THE EXERCISE:
Copy out everything from the line containing "Image resolution: width=510" down to the end of the material, word for word.

DATASET ENTRIES:
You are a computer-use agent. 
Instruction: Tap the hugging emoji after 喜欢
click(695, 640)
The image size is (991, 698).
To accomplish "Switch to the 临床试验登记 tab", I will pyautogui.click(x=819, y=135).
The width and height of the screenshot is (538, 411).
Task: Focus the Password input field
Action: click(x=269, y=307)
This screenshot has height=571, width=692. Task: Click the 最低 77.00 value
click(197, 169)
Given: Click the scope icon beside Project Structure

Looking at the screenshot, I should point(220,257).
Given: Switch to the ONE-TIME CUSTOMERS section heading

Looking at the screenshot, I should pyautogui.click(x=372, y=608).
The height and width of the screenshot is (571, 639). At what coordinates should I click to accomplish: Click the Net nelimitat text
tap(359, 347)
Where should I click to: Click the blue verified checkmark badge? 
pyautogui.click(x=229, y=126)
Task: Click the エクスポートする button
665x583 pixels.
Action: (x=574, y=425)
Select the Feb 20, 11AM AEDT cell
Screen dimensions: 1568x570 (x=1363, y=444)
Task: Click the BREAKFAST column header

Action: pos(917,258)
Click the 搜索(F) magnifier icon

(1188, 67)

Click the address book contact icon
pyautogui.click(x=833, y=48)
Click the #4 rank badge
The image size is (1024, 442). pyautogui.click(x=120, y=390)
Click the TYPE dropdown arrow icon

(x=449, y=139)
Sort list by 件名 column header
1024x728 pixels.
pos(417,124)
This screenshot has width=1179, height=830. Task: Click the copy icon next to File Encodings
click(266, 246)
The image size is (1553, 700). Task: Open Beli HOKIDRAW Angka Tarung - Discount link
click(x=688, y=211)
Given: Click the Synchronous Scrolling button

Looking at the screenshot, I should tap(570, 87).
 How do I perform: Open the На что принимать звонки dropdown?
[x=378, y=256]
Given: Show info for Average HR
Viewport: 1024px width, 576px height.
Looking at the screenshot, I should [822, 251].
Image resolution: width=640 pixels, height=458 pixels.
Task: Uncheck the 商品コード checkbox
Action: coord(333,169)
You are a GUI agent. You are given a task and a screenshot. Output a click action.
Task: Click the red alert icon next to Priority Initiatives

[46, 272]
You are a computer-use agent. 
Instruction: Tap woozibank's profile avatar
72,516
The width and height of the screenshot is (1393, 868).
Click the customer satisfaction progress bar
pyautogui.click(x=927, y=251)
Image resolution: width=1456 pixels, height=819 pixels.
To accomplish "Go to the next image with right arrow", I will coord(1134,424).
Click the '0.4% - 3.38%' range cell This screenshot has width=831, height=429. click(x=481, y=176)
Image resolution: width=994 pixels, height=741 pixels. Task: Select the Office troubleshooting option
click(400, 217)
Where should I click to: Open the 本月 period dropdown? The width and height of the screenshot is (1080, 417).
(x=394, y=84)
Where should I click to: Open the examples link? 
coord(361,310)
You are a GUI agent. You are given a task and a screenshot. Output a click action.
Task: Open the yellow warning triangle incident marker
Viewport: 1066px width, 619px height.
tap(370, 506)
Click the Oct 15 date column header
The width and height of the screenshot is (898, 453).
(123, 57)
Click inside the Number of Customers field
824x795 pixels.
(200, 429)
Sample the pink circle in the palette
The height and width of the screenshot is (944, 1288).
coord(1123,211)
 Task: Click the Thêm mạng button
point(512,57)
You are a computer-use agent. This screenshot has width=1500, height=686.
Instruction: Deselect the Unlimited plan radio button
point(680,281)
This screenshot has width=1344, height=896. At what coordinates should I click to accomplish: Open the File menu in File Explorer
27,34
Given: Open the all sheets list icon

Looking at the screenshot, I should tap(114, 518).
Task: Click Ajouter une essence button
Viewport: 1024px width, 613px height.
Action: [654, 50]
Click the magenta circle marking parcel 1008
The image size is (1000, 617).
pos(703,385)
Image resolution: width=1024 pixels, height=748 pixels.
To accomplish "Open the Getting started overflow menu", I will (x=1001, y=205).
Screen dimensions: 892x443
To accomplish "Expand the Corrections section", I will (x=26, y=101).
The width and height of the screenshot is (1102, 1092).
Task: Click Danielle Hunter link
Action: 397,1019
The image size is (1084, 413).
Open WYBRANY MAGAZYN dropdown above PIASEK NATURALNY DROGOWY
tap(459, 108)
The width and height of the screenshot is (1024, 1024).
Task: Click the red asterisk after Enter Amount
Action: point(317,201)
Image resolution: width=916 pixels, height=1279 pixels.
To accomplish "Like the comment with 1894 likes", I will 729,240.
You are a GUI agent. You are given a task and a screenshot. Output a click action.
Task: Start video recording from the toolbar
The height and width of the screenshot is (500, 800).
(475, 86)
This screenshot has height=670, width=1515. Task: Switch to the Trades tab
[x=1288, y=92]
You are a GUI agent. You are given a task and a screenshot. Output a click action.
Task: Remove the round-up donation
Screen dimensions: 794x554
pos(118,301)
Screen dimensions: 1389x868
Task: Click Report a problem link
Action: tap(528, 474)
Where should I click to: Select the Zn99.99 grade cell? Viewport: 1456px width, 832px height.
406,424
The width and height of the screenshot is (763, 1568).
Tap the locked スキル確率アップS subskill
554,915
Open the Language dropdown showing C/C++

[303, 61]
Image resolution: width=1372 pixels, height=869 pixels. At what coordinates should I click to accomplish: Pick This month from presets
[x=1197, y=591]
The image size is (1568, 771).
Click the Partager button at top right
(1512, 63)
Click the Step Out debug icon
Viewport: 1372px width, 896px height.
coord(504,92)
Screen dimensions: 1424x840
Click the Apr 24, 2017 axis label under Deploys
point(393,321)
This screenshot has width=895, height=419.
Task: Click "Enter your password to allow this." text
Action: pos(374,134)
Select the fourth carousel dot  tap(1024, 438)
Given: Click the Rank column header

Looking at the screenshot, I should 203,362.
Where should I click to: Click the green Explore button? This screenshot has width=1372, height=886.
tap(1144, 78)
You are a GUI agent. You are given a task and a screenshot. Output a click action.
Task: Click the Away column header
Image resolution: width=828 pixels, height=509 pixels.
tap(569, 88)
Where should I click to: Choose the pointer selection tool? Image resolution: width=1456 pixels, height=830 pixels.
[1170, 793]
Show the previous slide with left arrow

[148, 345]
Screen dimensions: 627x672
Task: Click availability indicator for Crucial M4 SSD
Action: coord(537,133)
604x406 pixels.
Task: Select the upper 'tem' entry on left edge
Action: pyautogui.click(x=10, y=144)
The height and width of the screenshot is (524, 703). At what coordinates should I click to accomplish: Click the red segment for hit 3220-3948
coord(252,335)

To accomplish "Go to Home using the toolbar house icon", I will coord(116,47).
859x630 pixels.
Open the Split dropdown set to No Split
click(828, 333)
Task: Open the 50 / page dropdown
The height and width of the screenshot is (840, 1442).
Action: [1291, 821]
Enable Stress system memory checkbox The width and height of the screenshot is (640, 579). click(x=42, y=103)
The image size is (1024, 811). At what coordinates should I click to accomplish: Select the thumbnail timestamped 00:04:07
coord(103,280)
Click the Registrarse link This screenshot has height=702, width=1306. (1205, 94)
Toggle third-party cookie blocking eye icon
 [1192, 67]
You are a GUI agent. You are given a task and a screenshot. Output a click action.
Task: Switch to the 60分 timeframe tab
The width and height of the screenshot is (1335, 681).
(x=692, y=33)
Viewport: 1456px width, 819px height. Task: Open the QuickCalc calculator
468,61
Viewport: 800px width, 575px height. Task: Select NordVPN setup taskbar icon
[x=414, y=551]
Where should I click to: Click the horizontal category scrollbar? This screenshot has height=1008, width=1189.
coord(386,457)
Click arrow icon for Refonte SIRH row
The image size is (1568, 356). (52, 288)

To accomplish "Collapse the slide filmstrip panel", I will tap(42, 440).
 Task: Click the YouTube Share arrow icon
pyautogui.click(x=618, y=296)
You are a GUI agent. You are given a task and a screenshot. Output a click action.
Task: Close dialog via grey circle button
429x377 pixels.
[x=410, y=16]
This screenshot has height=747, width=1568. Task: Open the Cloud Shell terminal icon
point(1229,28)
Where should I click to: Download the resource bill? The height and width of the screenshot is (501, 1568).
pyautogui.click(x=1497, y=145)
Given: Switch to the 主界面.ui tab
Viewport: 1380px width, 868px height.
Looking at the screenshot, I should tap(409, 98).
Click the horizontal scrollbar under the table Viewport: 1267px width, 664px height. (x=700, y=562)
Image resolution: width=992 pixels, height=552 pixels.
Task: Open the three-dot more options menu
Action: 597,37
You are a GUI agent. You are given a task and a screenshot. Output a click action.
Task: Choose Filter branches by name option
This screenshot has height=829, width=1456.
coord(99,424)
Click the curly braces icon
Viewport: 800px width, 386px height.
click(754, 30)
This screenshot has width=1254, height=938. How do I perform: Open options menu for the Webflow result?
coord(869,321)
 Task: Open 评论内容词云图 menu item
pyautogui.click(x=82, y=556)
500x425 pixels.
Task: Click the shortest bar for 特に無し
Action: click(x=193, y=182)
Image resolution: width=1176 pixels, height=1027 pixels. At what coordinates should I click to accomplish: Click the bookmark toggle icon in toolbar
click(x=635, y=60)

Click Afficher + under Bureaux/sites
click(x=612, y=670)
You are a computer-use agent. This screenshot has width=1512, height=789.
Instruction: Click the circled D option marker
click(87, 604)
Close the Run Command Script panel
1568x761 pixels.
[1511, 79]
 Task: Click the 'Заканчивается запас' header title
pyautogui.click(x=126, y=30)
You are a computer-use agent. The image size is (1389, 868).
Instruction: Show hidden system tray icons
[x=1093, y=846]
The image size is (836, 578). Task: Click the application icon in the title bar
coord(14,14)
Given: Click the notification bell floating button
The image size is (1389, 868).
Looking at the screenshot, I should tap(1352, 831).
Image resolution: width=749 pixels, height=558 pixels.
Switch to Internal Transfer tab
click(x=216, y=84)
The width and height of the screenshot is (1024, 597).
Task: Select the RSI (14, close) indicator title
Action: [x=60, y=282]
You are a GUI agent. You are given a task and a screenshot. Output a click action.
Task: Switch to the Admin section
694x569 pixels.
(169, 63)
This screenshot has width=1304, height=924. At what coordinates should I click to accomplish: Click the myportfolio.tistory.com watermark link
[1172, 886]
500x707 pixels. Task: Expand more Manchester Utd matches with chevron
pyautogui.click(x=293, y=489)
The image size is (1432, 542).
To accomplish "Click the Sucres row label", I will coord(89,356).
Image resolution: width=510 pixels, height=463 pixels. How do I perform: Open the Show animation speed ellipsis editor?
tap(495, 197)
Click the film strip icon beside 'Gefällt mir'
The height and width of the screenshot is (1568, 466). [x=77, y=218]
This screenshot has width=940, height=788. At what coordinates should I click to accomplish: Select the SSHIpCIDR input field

SOLUTION TO THIS PROBLEM:
Image resolution: width=510 pixels, height=463 pixels. How do I perform: Open the Show animation speed ellipsis editor?
tap(495, 197)
Click the film strip icon beside 'Gefällt mir'
The height and width of the screenshot is (1568, 466). [x=77, y=218]
This screenshot has width=940, height=788. At what coordinates should I click to accomplish: Select the SSHIpCIDR input field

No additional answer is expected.